Thursday, May 15, 2008

Build to work vs. Build not to fail: eliminating the unhappy path

Consider the following methods written in Java. The requirement of the method is that it returns true if the parameter equals "Red"
// returns true if the value of the argument color equals Red
public boolean isRed(String color) {
return color.equals("Red");

// returns true if the value of the argument color equals Red
public boolean isRed(String color){
return "red".equalsIgnoreCase(color);

Both implementations satisfy the same business requirements, but they are different. They are vastly different.
There are a couple of things that the second implementation does that the first doesn't.
The second implementation uses the equalsIgnoreCase method to compare the values, that allows for variations in casing--if the string comes in as red, Red, RED, or reD, it's going to say that it is red.
That's nice and it might never be needed, but there's another advantage to the second implementation. It won't throw a NullPointerException if it is invoked with a null argument. The equalsIgnoreCase is invoked against the String "red", and not the argument which is of type String. The big difference is that a null argument can be passed for any object.
To many programmers the first implementation is their most comfortable and natural way to write that method.
For me, the second way is more natural because it is more robust. When I look at a method, or a system, I look for opportunities for it to fail.
As a kid I used to look at systems and try to find the way to make them fail. I can't recall all the mischief that I caused growing up finding the flaws in systems. For me, finding them and finding a way to exploit them was fun, but I rarely actually executed any of my plans.
One example that comes to mind is an apartment I had in college. There was a security phone in the building that kept people out.
My landlord would not issue me a second key to the security door, nor would the locksmith make me a duplicate.

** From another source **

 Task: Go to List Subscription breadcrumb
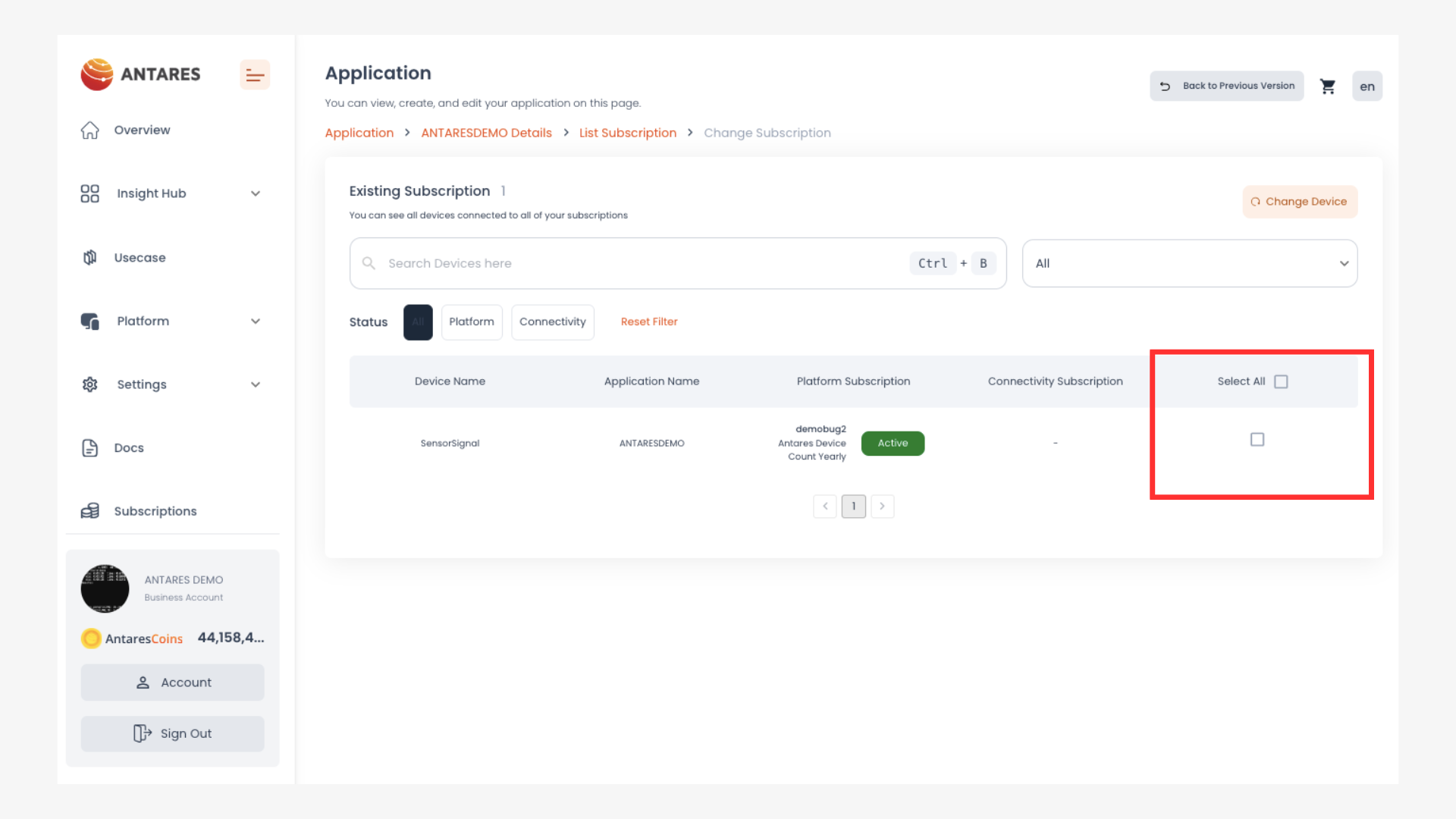pyautogui.click(x=627, y=133)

The motivation for this is to charge more for extra renters.
This system made having guests stay over a weekend a little tricky. Tricky because I couldn't leave them a key. They'd need to come and go around my schedule. That's not very hospitable. And I like to be hospitable.
I found a way around this system though. I gave my guests a small 900 MHz phone that had a base in my apartment, my apartment was well within the range of the security phone. My guests could ring my apartment through the security phone answer it with the cordless phone and buzz themselves in. Problem solved.
I also discovered that the security phone answered calls to it and would open the door if it heard the 9 button tone.
I actually found carrying the phone to be more convenient for myself than using the key. I programmed the number of the security phone into my phone on speed dial and would dial the number then hit 9 as a rudimentary keyless entry system. It didn't take too long for me to be able to get the door open on my way home without breaking my stride.
The security phone in question is actually pretty typical of most engineers. They built the system to fulfill the use case that was given to them. Like many engineers, they probably had many priorities competing with designing the security phone and they did what it took to get a product that meets the requirements out.
What's wrong with this system? Well, for one it's a SECURITY door. Anyone who knows the phone number for it can gain entry to the building. It should probably be renamed to obstruction door.
What does the security door have to do with the first isRed method? Both of them are vulnerable to unexpected results when provided arguments that are outside the expected parameters, or as we call it off the happy path.
Programming and testing only the happy path are inviting the opportunity for unexpected results down the road.
One way to minimize the risk of unhappy path conditions is to limit the way that uncontrolled variables are used. This can be illustrated by the second isRed method. The uncontrolled portion of the method, the color variable, is never assumed to not be null nor are any methods invoked against it.
Instead, a new object is instantiated within the method, and completely within control of the method, so unexpected results should be at a minimum.
“When you have eliminated all which is impossible, then whatever remains, however improbable, must be the truth.” --The Adventure of the Blanched Soldier, Sir Arthur Conan Doyle
The quote above is probably the most influential line I read in my childhood. I try to apply that principle to my programming. By eliminating the possibility of unhappy end conditions through controlling the number of paths in your programs you're leaving only the path and the purpose for which the program is designed.
When you have eliminated all the unhappy paths, all that will remain is the paths that are happy.